# Objective
Continue the article on stock market crashes, picking up after its last sentence.

31 October 2014

Forget the horrors of Halloween; the spectre that haunts investors is a stock market crash. Even the layman will know the names of some of the more dramatic: Black Monday in October 1987, the aftermath of the 2000 technology bubble (the DotCom crash) and the start of the current financial crisis in 2008 have taken their place among legendary events like the South Sea Bubble in the 1720s and the 1929 Wall Street Crash.

A nightmare on Wall Street

The numbers behind these crashes do sound horrific. On 19 October 1987, the Dow Jones Industrial Avenue fell 22.6% in just one day, wiping $500 billion from the value of the stock market. The decline in technology shares at the turn of the century took a bit longer but was even more frightening: between January 2000 and August 2002, the NASDAQ index of hi-tech shares lost three-quarters of its value. The UK stock market has also had its share of scary days: on Black Monday in 1987, the FTSE 100 index dropped 10.8% in one day,  as part of a 34.7% fall over the course of three months. The bursting of the technology bubble saw the index decline by almost 45% between December 1999 and January 2003. Even that was dwarfed by the prolonged slump in the aftermath of the 1970s oil shock, when the stock market lost almost three-quarters of its value in two-and-a-half years of vicious declines.

Rows showing where targets appear
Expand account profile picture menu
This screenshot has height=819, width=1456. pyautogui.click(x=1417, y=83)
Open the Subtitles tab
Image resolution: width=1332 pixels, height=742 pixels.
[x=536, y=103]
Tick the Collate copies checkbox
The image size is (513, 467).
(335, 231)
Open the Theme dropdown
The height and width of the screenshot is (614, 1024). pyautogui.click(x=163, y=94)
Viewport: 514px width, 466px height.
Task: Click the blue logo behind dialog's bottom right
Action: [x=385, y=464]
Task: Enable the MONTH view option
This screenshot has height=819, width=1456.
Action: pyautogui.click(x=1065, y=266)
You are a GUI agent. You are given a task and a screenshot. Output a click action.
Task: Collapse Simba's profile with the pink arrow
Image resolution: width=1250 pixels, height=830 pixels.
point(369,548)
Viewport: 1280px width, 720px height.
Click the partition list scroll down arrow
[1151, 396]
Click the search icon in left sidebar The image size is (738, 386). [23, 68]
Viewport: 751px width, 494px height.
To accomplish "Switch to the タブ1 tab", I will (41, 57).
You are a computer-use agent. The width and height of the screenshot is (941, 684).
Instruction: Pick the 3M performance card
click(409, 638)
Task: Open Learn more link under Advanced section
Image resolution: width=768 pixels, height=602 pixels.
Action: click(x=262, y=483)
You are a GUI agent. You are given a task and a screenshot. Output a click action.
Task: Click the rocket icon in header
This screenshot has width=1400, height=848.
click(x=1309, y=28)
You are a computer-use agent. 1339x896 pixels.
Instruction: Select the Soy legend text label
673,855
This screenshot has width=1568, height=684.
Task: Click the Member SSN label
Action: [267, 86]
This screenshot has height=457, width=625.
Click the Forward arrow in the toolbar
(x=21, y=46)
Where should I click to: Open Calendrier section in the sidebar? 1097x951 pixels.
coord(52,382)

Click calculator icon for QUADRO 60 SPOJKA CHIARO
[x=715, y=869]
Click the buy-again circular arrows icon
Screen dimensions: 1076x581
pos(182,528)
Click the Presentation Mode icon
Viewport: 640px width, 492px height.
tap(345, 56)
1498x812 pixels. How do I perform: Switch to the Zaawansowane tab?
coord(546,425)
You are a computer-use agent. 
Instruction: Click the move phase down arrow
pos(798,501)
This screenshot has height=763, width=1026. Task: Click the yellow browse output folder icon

# The response
With the benefit of hindsight, these horror stories were all too predictable; the worst stock market crashes are generally preceded by the greatest excesses. In the year before Black Monday, the Dow had all-but doubled; the NASDAQ did the same in the year running up to the pricking of the technology bubble. The FTSE 100 index jumped more than 44% in the 12 months running up to both the technology crash and Black Monday.

Over-exuberance is often also associated with assertions of a new paradigm, or similar grandiose claims, in financial markets. In 1999, New Economy evangelists predicted that dot.com start-ups would eclipse old-economy dinosaurs like Marks & Spencer or Unilever.  In the run-up to the financial crisis, economists opined about the Goldilocks economy - neither too hot nor too cold - and proclaimed that securitisation and other fancy financial derivatives had all but eradicated market risk. In the cold light of reality, all these predictions have proved as worthless as the companies which were supposed to be profiting from them - companies like Lehman Brothers and Northern Rock, victims of the 2007 financial crisis; or boo.com and pets.com, technology companies which briefly flourished before going bust.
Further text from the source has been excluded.